The Complete Servant (Samuel & Sarah Adams, 1825, republished in 1988 with an introduction by Pamela Horn) is one of the earliest domestic advice books. I got it to research a footman's duties for my WIP, in which two of my characters go undercover as footmen. It came to me courtesy of interlibrary loan from Linfield College, which I'd never heard of before but now know is a small liberal arts college in NW Oregon.
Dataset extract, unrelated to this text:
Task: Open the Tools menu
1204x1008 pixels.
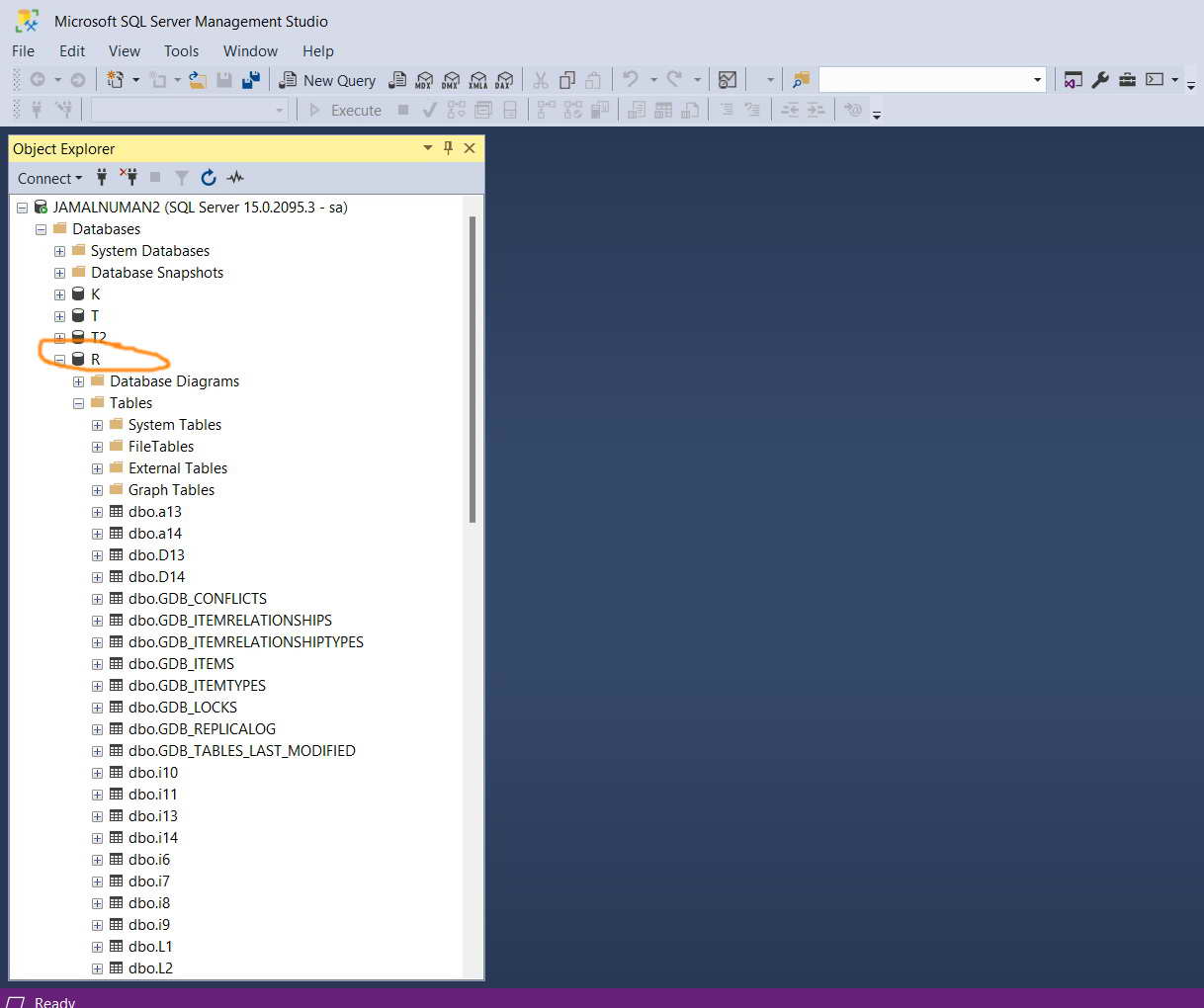Action: click(181, 50)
The book details the work of all the servants in a well-to-do early 19th century English household, from the butler down to the scullery maid. Reading it makes me want to go home and hug my vacuum cleaner, microwave, dishwasher, etc. Any one recipe in the cook and housekeeper's sections makes me feel tired. I'd never bake a cake if I had to go to that much effort. Not sure I'd like the cakes, anyway. Chocolate was only a drink then, and vanilla doesn't show up in the recipes, either. Lots of almonds and lemon zest, which is fine, and currants everywhere, which isn't. (I've never been a big fan of dried fruit in my desserts.) Currants in pound cake, even! Blech! One of the few recipes that sounded wholly appetizing to my modern palate was one for "East India Curry," which, allowing for changes in technology, sounds a lot like a modern curry recipe, not even especially blanded down for the English palate. But the rest? You can keep your boiled beef and currant-festooned cakes, English people 200 years ago.
Really, it's a fascinating window on a bygone world...that I wouldn't want to eat in.